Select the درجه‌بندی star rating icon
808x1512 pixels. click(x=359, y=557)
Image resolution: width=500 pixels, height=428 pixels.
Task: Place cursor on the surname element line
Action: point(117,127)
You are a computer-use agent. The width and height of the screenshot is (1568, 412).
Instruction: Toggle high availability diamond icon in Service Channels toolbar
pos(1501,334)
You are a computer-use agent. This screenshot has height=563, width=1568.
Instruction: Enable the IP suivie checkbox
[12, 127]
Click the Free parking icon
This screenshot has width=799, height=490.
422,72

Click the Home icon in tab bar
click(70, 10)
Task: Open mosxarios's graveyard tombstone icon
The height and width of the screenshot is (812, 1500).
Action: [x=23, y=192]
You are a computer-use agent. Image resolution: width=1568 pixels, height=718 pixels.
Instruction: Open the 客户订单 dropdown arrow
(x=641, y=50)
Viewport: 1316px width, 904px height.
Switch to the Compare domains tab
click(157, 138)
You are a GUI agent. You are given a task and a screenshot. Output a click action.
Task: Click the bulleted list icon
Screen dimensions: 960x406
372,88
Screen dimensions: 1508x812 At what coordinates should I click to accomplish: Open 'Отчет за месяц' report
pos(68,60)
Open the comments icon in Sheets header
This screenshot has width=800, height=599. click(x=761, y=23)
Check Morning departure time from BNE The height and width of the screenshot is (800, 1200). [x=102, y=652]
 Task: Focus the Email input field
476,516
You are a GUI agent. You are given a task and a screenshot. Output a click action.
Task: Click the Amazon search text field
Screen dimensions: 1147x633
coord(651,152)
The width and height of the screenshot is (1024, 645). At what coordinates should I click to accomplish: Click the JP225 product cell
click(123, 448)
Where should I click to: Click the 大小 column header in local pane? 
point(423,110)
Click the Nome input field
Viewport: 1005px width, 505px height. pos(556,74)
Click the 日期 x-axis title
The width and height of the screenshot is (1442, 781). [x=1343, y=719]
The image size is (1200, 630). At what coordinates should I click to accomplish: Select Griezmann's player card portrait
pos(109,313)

######

■ What the task asks ■
A reply should hold exactly the lines from the one containing "Instruction: Open the 客户订单 dropdown arrow" through the end of the data above, nothing more.

■ Written solution ■
Instruction: Open the 客户订单 dropdown arrow
(x=641, y=50)
Viewport: 1316px width, 904px height.
Switch to the Compare domains tab
click(157, 138)
You are a GUI agent. You are given a task and a screenshot. Output a click action.
Task: Click the bulleted list icon
Screen dimensions: 960x406
372,88
Screen dimensions: 1508x812 At what coordinates should I click to accomplish: Open 'Отчет за месяц' report
pos(68,60)
Open the comments icon in Sheets header
This screenshot has width=800, height=599. click(x=761, y=23)
Check Morning departure time from BNE The height and width of the screenshot is (800, 1200). [x=102, y=652]
 Task: Focus the Email input field
476,516
You are a GUI agent. You are given a task and a screenshot. Output a click action.
Task: Click the Amazon search text field
Screen dimensions: 1147x633
coord(651,152)
The width and height of the screenshot is (1024, 645). At what coordinates should I click to accomplish: Click the JP225 product cell
click(123, 448)
Where should I click to: Click the 大小 column header in local pane? 
point(423,110)
Click the Nome input field
Viewport: 1005px width, 505px height. pos(556,74)
Click the 日期 x-axis title
The width and height of the screenshot is (1442, 781). [x=1343, y=719]
The image size is (1200, 630). At what coordinates should I click to accomplish: Select Griezmann's player card portrait
pos(109,313)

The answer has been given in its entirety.